Problem to solve - Scan the entries below. Return every line that includes "agent".

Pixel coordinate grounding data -
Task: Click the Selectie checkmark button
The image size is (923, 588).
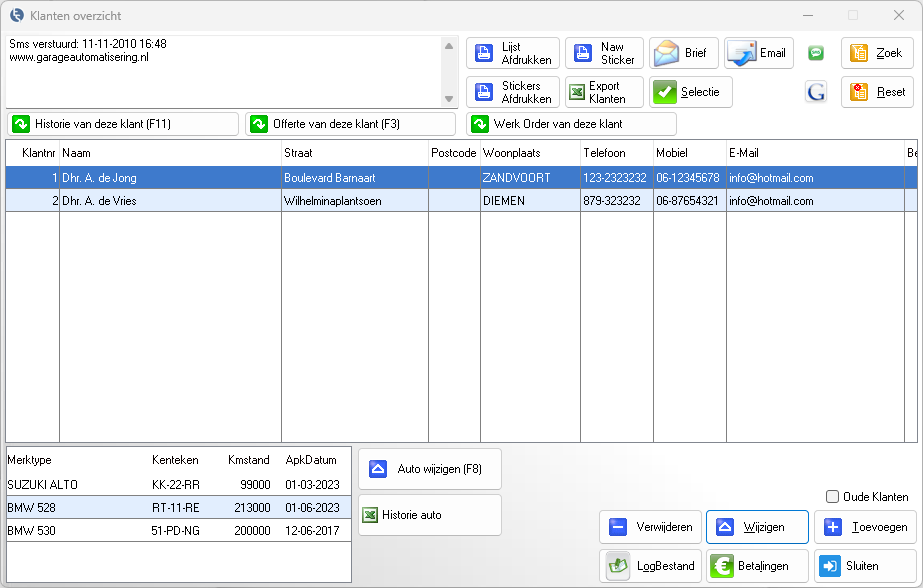Action: pyautogui.click(x=690, y=92)
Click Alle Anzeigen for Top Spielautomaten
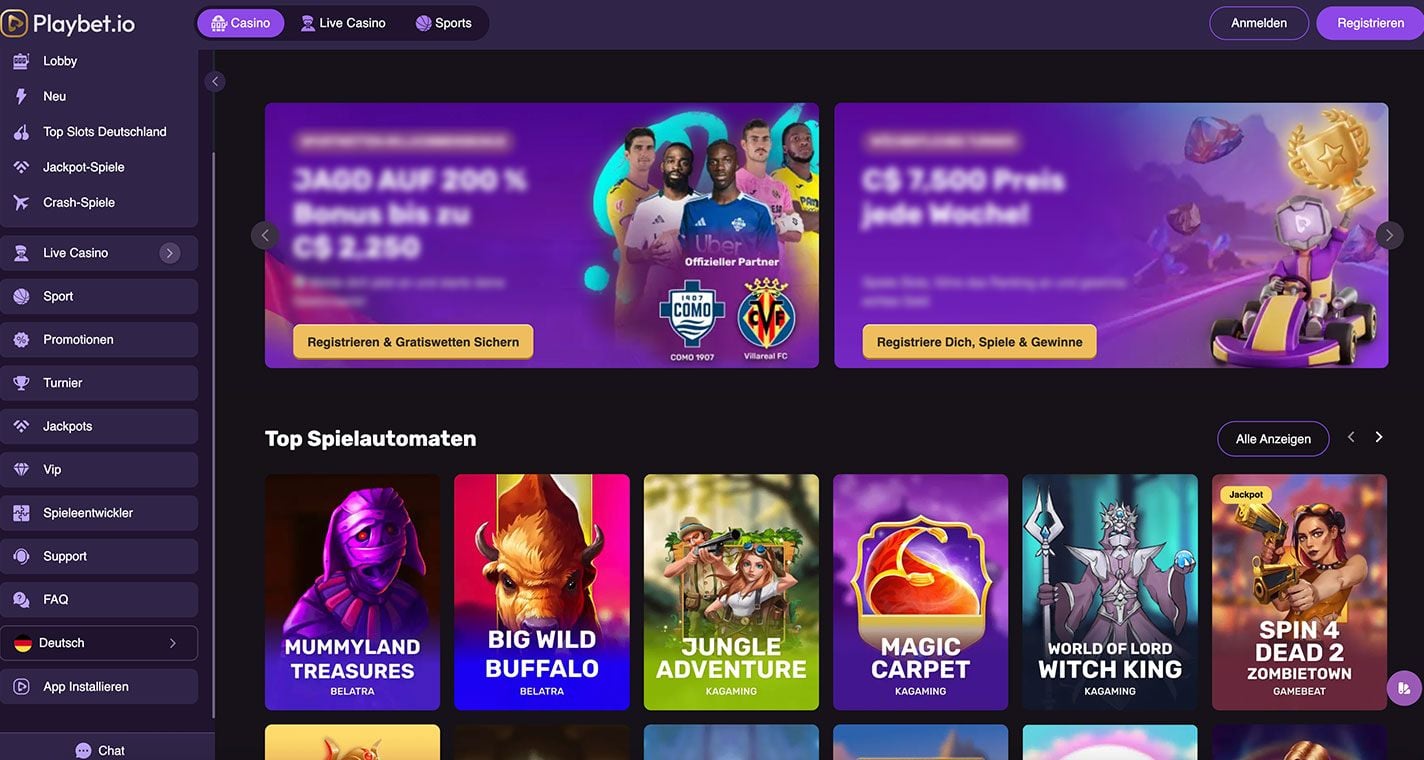 click(1273, 439)
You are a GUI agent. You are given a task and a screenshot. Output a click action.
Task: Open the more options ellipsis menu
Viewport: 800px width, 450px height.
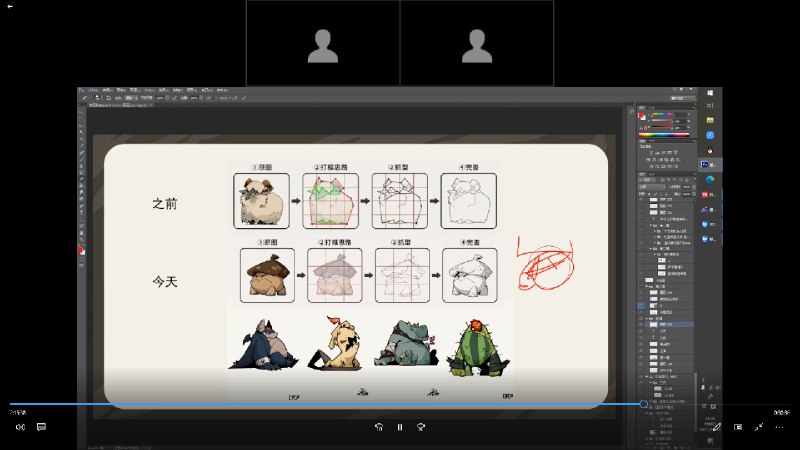[781, 427]
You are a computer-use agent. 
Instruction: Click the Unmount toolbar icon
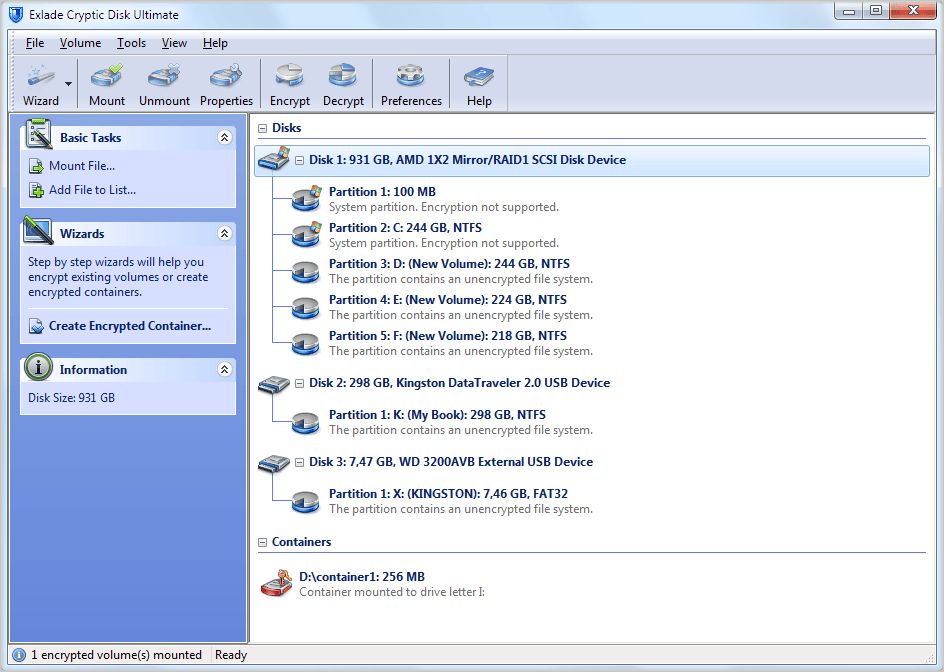tap(163, 83)
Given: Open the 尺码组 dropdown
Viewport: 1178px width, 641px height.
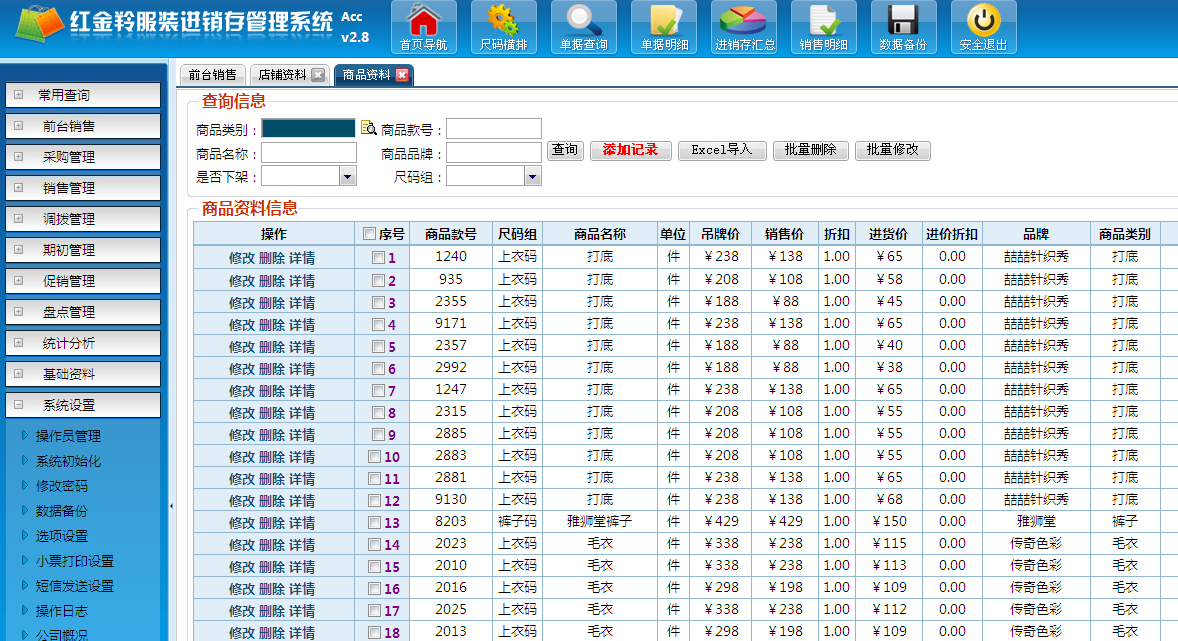Looking at the screenshot, I should click(x=532, y=177).
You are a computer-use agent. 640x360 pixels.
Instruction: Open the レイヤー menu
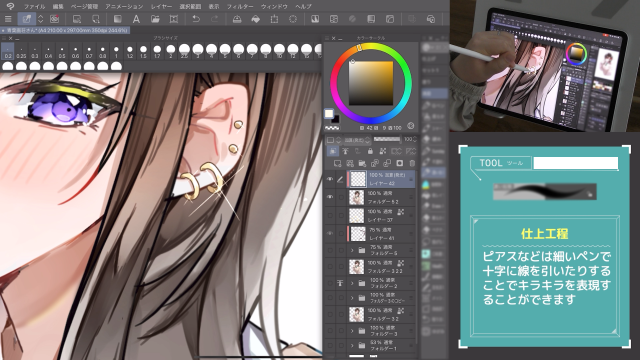(161, 7)
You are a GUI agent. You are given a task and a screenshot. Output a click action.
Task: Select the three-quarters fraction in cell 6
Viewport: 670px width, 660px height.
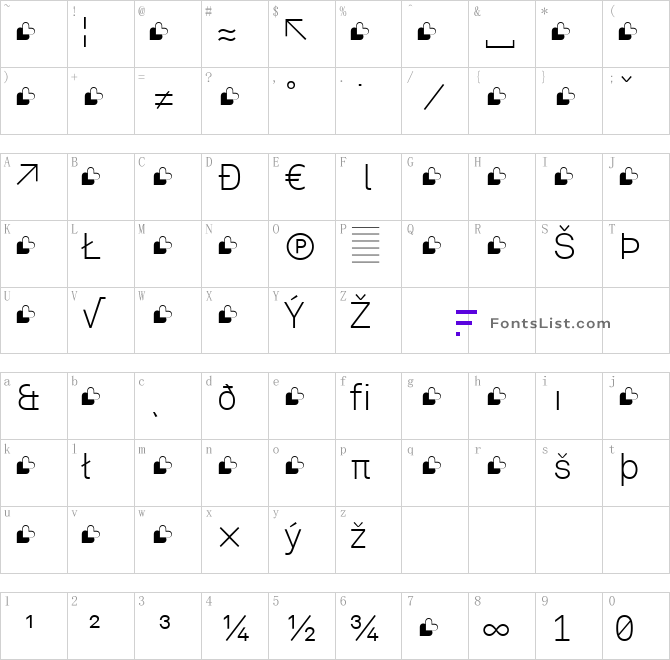click(364, 628)
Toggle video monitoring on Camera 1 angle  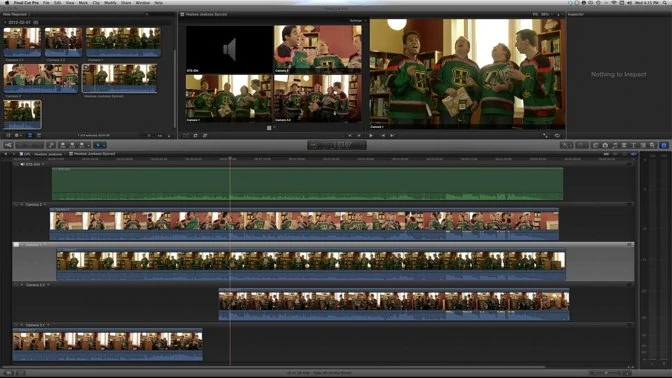coord(16,245)
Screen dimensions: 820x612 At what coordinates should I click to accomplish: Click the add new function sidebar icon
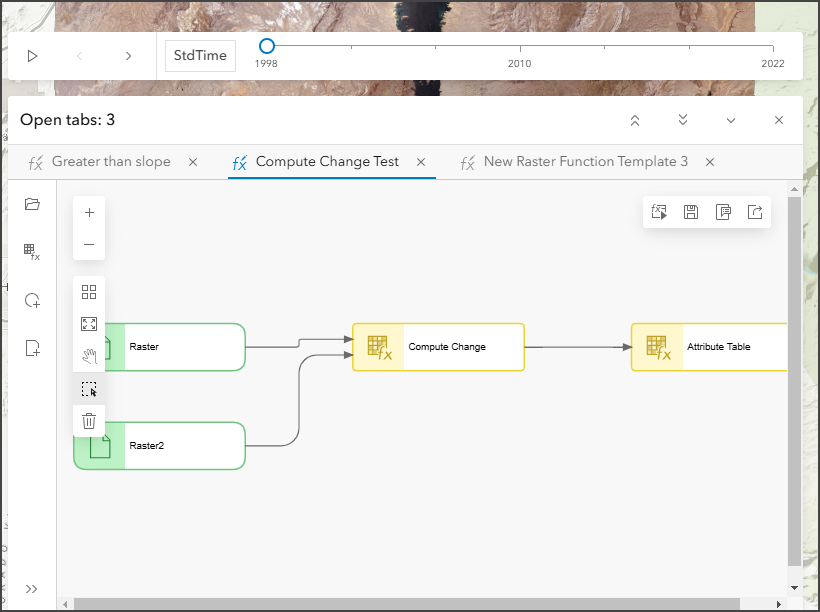tap(32, 347)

Written response -
You are a GUI agent. You are given a task and a screenshot. Output a click action.
You are a computer-use agent. 
You are a computer-use agent. 640x360 pixels.
You are a GUI agent. You are given a task and a screenshot. Output a click action.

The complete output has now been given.